The thing about it is that it is very, very cold. Emotion still exists, but it’s only the subset that is compatible with left-brain functioning. Even the bliss created by this state of mind is as cold as space. It is the bliss of relief from overstimulation, like escaping a hot, loud party into cool night air.
It would be easy to simply dismiss this phenomenon as some accident of mind or maybe, if we are feeling generous, an occasional bonus to reward the individual for being so intelligent.
But the kind of mindset that experiences these moments of transcendent reason is not a healthy one. It is, in fact, profoundly unhealthy, in that it treats most of what is going on inside its mind as useless (or worse) noise and ignores (and therefore does not deal with) everything but the small portion of the mental iceberg which shows above the water.
That is, shall we say, no way to run a railroad.
And no matter the polarity, transcendent experiences have a tendency to have a very profound experience on the individual afterward. This can lead to negative outcomes as the normal balance of power in the mind is thrown out of whack by the experience and causes the individual’s mind to break down.

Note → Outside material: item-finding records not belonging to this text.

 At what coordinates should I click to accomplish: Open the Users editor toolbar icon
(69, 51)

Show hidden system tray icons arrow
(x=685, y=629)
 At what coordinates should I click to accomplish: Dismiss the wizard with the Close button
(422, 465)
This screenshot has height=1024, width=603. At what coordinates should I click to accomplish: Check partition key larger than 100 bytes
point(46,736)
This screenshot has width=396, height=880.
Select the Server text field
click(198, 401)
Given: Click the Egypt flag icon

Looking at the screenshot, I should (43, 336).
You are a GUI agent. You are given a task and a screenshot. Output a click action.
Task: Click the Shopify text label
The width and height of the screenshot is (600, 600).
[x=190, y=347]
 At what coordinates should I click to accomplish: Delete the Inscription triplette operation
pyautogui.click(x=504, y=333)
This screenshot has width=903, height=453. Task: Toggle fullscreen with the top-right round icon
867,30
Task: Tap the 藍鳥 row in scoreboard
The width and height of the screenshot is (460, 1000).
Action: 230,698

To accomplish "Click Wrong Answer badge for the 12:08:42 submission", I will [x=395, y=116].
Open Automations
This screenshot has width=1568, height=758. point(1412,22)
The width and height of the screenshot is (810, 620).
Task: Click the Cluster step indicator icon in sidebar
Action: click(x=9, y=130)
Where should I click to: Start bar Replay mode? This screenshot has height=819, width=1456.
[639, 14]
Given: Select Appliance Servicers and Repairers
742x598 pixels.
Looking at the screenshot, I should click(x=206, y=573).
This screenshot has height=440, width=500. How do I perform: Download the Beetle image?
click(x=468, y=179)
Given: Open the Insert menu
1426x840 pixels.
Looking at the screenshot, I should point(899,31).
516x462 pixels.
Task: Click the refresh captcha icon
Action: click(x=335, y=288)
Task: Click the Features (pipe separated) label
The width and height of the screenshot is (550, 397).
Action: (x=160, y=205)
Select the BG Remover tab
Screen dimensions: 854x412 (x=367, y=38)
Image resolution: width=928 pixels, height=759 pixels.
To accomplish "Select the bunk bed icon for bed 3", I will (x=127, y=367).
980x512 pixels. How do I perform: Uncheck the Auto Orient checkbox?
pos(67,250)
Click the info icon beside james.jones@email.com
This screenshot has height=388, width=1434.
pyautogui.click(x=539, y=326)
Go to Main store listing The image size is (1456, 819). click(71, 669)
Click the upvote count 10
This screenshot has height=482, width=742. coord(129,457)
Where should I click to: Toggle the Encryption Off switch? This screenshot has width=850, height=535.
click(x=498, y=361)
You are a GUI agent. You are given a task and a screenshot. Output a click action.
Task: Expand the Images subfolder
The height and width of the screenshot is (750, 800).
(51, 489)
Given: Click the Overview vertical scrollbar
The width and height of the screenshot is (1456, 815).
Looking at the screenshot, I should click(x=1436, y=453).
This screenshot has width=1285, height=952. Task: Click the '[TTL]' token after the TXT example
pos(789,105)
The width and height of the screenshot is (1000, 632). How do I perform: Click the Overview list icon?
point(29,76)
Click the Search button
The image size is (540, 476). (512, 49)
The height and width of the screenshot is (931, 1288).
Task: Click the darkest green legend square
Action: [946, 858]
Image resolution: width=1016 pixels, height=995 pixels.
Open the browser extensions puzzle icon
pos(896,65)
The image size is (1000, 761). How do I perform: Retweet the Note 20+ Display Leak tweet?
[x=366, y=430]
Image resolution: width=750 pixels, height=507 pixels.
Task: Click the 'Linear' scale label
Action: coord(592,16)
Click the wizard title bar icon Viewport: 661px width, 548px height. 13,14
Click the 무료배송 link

And it often begins as something seemingly positive. The transcendent mystic becomes warm, generous, and overflowing with positive sentiment. The transcendent thinker becomes calm, confident, and even swifter of mind than they were before.
But we have two hemispheres for a reason. The mystic turns into the fanatic and loses all sense of proportion, personal autonomy, and moral restraint. The thinker turns into the brutal rationalist without mercy, empathy, or tolerance.
I don’t know what it is like to have the mystical transformative experience. It sounds wondrous and potential very therapeutic, but I have a feeling a rigidly reason-bound mind like mine is not open to that sort of transcendence.
But I have experienced the other end of the spectrum, and as wonderful and strange as it was, it was also profoundly alienating, and I would not wish to experience it again.
I am disconnected enough already, thanks.
I will talk to you nice people again tomorrow.